"Entonces Pilato, viendo que nada adelantaba, sino que más bien se promovía tumulto, tomó agua y se lavó las manos delante de la gente diciendo: 'Inocente soy de la sangre de este justo. Vosotros veréis'". (Mateo 27:24)
Mi posición no era nada fácil. Hiciera lo que hiciera el final iba a ser doloroso. Si libraba a Jesús me temía lo peor con los judíos. Si lo condenaba sabía que tendría que aguantar a Claudia, mi esposa. No sé realmente quién me daba más miedo. Odio tomar decisiones así. Odio tener que decidir sobre la vida de las personas. Detesto tener en mis manos tanta capacidad de hacer daño. Gobernar se ha convertido para mí en un suplicio. Solo pienso en el día en que pueda abandonar esta provincia tan complicada. Todo me resulta incómodo: el calor, la gente, la comida y la presión. Nunca me ha gustado trabajar bajo tanta responsabilidad porque me bloqueo y me sale una versión de mí que no solo no me atrae, sino que echa totalmente para atrás. ¿Por qué no puede cada uno vivir su vida y dejar a los demás en paz? Yo solo quería estar con Claudia y disfrutar de la vida. De repente, ese Jesús se interpuso entre nosotros. Se convirtió en mi contrincante. Parecía que a mi esposa le importaba más el nazareno que su propio marido.

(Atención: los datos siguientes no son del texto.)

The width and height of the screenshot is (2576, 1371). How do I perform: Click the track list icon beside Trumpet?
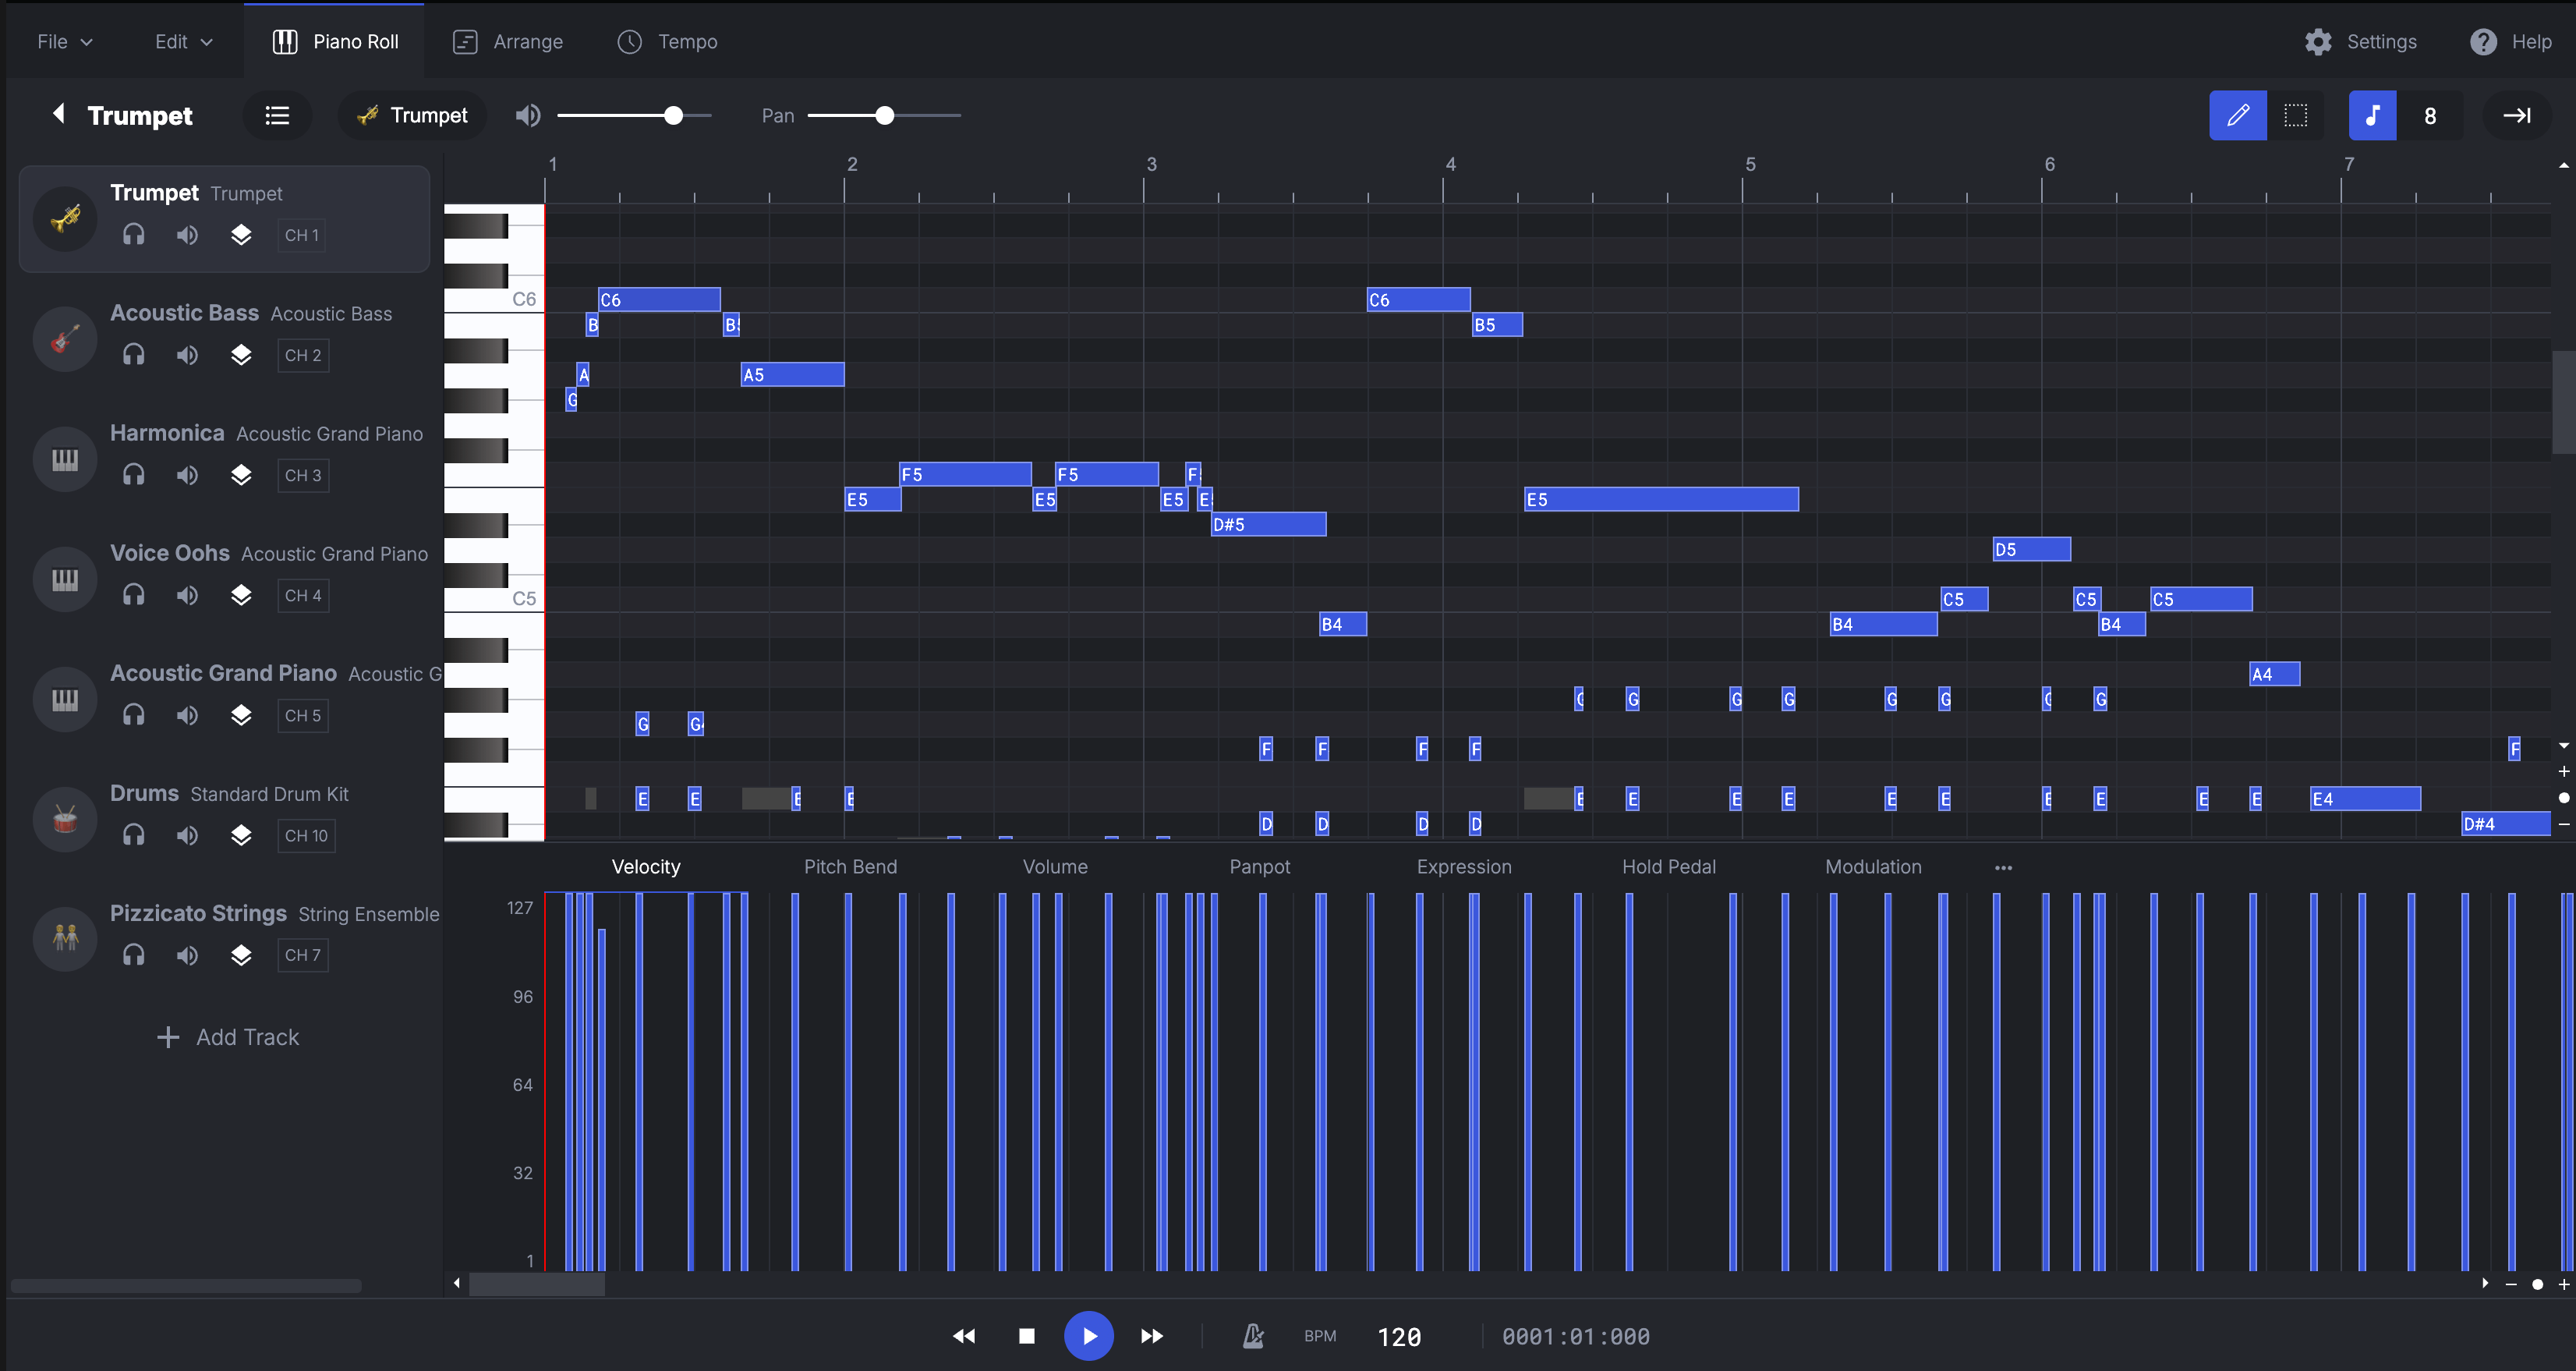click(277, 116)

Estuve conversando con Jesús y fue escueto pero muy respetuoso, diría que sumiso tal vez. Misterioso y a la vez sencillo. No me explicaba por qué luchaban en mi interior sentimientos tan encontrados. Quería salvarlo a toda costa pero tenía mucho miedo, mucha presión, muchos intereses: el César, Herodes, mis soldados, los judíos. Parecía que todos estaban contra mí, empeñados en hacerme la vida imposible. Solo sentía un deseo tremendo de quitarme de en medio, de desaparecer, de dejar de ser mirado, señalado y juzgado. Quizá los únicos que no me presionaban era Jesús y Claudia. Ellos me abrían una puerta pero no me obligaban a entrar. Me ofrecían una solución, pero no me cerraban el paso. Quizá por eso crecía mi deseo de salvarlo. Cuando me encontraba con él podía mantenerle la mirada. No había reproche en ella, ni el más leve asomo de un juicio sobre mi decisión. Creo que él presentía y aceptaba su condena. Ni siquiera se quejó de que sus compatriotas lo hubieran entregado al invasor.
No fui valiente, hice lo más fácil, me quité de en medio y elegí las víctimas más fáciles para mi escapada: Jesús y Claudia. Tenía envidia y celos de Jesús. Me limpié las manos pero tenía el corazón manchado, podrido. Mi miedo fue quien condenó a Jesús. Se convirtió en el aliado perfecto del odio de los judíos. No quise hacer caso del cariño y del amor de mi mujer, no me fié de su corazón, ni del mío que me pedía a gritos que salvara a Jesús. Estaba demasiado acostumbrado a hacerme caso solo a mí y una vez más me equivoqué. Pensé que ella no se hacía cargo de mi situación. No me comprendía y me pedía un imposible: sacrificar toda mi carrera por alguien que no conocíamos siquiera. Preferí asegurar y no arriesgar por un pobre y destronado Rey de los judíos. Con él lo perdía todo, pensaba, salvo mi mujer. Sin él todo quedaba bajo mi control, incluso ella. Elegí lo seguro, lo tranquilo y lo cómodo. Descarté el riesgo, la aventura y el amor. Claudia me amaba y me puso delante de Jesús. Yo lo vi como un ladrón que me robaba mi tesoro más preciado. Dios me regaló una de sus mejores hijas para hacerme feliz y rechacé su don. Perdí la oportunidad de mi vida. Le di al miedo la llave de mi corazón y nunca jamás me la devolvió. Solo me queda la esperanza de que mi nombre estará para siempre unido al de Jesús y quizá su misericordia y esa cercanía perdonen mi miedo y mi cobardía.